My other poor friend is holding her over on the side, I'm still holding her leg up midway in the air and trying to prevent another titty twister, and the girl who has her runs over to the trash can, starts gagging, and actually pukes. We were all laughing and gagging so hard that half of the floor's nurses and students came down to see what was going on. Once the smell hit them, they did not enter the room. My poor friend had to walk out into the hall, regain composure, and then enter the lady's room again to finish the cleaning

The best thing about this? After we were all done, the patient says "Why does it smell so bad in here, I think you stink!"

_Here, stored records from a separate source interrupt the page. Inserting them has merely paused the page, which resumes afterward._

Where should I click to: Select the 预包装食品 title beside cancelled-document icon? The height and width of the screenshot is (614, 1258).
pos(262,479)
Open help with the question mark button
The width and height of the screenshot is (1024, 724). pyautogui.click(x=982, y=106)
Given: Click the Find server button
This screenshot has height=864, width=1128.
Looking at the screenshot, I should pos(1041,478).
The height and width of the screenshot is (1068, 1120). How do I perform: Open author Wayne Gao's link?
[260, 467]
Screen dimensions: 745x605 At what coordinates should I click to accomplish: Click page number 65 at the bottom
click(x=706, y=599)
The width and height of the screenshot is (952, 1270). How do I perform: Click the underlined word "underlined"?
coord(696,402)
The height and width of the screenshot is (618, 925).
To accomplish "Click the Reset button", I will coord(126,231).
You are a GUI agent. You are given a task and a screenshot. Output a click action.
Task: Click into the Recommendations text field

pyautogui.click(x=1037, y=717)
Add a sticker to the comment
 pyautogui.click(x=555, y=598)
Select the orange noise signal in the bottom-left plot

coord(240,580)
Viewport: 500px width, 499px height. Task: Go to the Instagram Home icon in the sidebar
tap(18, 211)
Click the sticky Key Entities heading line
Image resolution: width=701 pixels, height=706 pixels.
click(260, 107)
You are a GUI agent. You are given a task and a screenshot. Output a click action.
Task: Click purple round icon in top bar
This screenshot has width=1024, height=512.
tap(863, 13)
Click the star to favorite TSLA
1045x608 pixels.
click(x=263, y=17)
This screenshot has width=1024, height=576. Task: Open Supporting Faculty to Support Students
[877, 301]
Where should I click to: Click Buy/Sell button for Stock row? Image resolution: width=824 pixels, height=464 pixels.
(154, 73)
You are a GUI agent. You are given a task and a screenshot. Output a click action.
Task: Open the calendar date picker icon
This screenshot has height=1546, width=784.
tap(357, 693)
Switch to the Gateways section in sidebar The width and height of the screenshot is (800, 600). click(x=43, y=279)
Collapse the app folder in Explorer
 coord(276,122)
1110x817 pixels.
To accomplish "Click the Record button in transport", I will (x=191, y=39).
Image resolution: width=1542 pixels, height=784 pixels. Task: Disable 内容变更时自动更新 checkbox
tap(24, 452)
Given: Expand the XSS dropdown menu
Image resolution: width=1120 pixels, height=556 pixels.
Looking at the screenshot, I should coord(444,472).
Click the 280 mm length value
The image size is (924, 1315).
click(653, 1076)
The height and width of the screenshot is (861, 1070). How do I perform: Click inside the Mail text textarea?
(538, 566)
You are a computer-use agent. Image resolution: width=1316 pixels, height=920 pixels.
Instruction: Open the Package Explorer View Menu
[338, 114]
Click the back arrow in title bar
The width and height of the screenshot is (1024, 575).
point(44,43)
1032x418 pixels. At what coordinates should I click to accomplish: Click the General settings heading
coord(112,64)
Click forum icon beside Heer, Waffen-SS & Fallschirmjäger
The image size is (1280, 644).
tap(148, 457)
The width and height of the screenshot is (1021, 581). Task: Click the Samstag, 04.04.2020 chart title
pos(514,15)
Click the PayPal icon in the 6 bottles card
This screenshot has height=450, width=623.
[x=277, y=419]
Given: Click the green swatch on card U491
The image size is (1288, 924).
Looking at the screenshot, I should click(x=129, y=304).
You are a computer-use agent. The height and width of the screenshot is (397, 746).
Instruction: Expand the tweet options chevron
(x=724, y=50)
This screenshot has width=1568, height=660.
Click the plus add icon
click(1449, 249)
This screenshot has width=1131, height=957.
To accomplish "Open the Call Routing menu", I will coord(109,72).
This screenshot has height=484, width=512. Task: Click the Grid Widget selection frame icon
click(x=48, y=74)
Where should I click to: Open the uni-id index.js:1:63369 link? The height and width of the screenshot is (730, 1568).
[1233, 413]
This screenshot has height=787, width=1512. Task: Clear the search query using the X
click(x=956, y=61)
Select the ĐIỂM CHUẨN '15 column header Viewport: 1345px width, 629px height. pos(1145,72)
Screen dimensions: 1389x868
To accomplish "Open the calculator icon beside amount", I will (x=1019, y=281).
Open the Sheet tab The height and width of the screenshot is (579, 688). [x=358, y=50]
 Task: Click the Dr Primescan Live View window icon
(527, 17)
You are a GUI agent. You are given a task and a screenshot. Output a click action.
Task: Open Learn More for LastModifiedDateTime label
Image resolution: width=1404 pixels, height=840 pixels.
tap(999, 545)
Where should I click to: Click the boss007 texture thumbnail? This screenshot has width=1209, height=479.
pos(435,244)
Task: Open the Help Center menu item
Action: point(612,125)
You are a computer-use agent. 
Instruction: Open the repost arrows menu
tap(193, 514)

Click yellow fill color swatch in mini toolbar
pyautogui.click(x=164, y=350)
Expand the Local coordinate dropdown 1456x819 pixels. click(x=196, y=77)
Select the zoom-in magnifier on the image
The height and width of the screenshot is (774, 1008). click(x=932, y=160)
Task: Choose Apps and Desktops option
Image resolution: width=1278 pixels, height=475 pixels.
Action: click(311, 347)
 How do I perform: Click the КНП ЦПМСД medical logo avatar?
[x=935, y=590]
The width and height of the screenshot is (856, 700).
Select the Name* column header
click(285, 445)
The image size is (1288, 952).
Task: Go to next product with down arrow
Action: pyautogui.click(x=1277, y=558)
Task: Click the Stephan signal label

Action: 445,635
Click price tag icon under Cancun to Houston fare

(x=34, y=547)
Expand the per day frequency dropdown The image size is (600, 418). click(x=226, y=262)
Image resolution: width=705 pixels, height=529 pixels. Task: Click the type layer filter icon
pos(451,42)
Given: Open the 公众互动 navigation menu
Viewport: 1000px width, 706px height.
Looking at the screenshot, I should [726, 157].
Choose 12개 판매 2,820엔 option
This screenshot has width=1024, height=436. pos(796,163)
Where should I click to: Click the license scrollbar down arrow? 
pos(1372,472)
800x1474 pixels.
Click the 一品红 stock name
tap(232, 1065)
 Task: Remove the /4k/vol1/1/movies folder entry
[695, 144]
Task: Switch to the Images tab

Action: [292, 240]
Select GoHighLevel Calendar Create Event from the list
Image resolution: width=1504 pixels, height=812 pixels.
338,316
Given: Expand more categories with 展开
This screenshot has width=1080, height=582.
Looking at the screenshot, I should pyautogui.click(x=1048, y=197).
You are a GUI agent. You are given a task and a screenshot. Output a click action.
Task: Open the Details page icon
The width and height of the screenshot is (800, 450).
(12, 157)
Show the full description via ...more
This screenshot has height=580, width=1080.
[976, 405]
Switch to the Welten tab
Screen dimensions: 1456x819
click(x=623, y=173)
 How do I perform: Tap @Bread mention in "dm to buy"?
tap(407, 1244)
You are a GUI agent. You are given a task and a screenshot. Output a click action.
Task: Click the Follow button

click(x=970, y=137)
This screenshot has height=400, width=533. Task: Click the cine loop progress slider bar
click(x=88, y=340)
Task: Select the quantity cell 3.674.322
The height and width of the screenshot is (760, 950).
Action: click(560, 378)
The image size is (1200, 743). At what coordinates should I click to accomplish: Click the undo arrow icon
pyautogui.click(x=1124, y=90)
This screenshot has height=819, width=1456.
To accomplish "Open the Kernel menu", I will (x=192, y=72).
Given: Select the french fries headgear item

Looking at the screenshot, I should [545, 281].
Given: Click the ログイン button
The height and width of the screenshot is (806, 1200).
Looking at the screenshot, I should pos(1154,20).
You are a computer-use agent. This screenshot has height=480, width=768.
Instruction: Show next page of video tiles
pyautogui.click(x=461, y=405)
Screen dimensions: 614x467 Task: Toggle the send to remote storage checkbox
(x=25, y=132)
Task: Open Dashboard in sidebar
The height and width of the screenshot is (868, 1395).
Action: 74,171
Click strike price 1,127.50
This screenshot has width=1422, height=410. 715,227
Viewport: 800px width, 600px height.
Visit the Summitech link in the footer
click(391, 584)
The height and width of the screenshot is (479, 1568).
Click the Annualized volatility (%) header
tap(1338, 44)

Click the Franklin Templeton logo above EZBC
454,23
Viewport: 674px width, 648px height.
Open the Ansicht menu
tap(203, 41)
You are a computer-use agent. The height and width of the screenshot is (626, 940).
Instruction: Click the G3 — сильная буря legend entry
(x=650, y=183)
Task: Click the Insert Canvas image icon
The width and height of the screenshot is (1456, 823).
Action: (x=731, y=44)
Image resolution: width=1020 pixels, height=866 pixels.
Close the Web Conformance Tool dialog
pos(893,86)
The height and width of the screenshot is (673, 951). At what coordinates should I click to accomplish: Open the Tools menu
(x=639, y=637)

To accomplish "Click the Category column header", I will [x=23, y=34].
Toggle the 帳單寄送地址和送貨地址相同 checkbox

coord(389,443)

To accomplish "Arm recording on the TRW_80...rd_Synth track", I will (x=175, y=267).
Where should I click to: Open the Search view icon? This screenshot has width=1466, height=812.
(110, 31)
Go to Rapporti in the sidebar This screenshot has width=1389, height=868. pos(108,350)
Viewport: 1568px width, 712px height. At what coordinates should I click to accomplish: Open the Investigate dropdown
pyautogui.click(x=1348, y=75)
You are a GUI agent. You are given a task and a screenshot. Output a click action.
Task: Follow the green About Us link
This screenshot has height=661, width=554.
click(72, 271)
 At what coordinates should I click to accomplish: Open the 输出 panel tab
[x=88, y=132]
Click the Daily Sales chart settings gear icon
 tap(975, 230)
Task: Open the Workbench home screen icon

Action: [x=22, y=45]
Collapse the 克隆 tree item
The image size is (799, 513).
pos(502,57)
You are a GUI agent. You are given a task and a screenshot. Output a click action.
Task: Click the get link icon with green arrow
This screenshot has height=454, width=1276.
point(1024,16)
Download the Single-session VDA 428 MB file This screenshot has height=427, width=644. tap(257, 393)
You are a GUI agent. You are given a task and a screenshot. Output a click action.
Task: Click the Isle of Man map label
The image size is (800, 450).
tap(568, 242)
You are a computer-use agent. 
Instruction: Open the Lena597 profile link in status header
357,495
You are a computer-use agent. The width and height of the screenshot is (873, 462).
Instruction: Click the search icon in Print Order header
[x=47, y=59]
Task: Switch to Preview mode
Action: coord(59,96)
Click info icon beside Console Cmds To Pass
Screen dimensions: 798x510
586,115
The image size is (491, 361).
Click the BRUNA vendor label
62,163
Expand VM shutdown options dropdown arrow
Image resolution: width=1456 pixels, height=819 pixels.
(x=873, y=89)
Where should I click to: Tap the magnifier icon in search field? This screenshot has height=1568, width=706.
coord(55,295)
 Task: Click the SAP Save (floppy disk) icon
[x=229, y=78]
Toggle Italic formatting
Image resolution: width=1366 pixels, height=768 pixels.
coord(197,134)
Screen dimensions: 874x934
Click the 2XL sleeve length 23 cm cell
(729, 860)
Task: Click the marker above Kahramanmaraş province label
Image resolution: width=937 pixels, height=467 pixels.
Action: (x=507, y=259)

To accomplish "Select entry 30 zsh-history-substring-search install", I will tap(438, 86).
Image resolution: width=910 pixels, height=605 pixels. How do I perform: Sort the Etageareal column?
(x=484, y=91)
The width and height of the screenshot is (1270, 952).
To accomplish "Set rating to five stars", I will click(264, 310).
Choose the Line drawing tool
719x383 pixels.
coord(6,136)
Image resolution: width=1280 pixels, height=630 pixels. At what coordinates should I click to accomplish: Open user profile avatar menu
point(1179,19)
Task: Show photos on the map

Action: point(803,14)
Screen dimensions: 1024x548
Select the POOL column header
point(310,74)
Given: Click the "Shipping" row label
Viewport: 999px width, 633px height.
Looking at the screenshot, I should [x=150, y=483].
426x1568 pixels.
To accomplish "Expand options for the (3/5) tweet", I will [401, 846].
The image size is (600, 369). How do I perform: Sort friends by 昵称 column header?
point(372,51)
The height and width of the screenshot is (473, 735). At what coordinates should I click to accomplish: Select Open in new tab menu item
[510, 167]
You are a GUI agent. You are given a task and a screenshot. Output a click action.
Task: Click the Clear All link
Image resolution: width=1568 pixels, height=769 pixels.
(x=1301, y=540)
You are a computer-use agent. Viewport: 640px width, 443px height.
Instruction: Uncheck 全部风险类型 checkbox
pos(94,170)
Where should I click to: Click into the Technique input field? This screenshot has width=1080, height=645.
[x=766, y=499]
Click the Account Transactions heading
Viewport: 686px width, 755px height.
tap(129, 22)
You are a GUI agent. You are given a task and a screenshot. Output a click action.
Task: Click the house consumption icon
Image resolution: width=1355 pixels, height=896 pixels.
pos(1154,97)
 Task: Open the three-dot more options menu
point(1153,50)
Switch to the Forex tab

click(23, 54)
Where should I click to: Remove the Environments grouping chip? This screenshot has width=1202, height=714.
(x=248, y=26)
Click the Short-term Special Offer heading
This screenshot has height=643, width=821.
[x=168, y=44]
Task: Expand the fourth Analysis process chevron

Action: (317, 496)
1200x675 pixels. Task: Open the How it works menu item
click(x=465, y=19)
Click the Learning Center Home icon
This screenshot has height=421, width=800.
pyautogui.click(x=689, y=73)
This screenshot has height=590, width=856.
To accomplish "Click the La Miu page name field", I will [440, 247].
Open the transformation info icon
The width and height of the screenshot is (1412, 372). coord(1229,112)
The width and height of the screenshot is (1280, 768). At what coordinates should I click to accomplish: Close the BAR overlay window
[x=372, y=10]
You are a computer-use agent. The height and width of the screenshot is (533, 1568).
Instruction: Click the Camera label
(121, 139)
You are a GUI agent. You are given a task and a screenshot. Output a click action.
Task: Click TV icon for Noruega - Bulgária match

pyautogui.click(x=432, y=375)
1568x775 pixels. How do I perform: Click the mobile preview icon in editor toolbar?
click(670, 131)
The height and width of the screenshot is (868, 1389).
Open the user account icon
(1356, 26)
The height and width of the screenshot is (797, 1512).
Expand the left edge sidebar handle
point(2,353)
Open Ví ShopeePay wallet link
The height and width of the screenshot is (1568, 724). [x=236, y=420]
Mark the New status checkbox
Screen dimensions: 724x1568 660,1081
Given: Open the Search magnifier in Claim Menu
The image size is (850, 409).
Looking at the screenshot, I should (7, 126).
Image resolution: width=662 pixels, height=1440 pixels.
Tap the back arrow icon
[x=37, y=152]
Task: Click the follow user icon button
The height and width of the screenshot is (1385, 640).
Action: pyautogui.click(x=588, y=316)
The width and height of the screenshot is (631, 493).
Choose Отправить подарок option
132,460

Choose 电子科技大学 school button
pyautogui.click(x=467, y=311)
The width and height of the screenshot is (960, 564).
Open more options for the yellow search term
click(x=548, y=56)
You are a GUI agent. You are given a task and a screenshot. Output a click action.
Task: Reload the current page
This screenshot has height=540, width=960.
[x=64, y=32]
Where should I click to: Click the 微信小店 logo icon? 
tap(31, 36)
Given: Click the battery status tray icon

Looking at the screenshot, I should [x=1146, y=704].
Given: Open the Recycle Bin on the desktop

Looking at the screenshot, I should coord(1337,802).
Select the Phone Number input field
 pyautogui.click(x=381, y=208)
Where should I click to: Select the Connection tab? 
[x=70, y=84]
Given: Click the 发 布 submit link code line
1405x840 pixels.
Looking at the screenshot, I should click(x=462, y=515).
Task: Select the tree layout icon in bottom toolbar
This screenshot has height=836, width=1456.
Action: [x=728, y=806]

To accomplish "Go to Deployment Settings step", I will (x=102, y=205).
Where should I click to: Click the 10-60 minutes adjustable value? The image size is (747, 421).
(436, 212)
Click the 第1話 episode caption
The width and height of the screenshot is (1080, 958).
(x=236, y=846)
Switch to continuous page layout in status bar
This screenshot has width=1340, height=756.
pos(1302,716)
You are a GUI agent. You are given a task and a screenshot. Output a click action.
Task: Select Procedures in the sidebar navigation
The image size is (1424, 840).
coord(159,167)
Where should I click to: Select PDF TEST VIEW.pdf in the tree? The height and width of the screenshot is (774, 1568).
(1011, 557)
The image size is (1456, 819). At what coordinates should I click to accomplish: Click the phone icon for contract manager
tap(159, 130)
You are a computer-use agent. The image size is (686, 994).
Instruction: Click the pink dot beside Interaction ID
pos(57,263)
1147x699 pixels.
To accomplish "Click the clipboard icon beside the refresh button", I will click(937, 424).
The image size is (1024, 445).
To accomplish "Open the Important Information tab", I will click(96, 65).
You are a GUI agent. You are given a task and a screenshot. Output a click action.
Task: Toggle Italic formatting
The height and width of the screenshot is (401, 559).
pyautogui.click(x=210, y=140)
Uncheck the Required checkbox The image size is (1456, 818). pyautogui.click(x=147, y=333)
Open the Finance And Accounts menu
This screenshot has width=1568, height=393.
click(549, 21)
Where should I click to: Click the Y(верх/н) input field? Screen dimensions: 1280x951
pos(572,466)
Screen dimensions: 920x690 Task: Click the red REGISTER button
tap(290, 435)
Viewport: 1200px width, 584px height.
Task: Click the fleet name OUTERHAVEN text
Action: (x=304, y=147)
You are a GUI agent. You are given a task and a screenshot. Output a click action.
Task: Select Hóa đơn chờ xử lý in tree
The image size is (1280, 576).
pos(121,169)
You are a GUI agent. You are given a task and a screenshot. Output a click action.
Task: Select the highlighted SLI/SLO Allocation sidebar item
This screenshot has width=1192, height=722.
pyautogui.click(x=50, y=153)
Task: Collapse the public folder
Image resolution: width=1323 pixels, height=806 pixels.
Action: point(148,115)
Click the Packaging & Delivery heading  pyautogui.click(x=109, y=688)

This is one of the funniest things I have ever read- it made me cry with laughter! The things we have to do that only other health care worker would understand :nurse:.

It made me start thinking of all my experiences over the years. First year of nursing a dementia patient scratched me with poo fingernails:crying2: (broke skin!). A big bowel motion by a young man in a vegetative state in a small hot steamy shower! The smell of a tracking groin wound that the patient said she didn't even know was there til she ended up in ICU. The wound ooze from an open abdo wound on a patient covered with a clear dressing who only had a few metres of bowel left- took your breath away!

Everyday life: emptying vomit into the toilet:uhoh21: always ends up in me wanting to vomit and changing illeostomies. Many moons ago when I was a student I dry retched the whole time I changed a patients bag ( the ones you didn't just changed but had to wash out!). Felt so upset that I had done that in front of the patient. Gotton better over the years but still...

Have never fainted but definately know that emergency and theatre are not for me. Also I have been known to feel a little light headed when assisting with ICC insertions or pleural taps- even after all these years!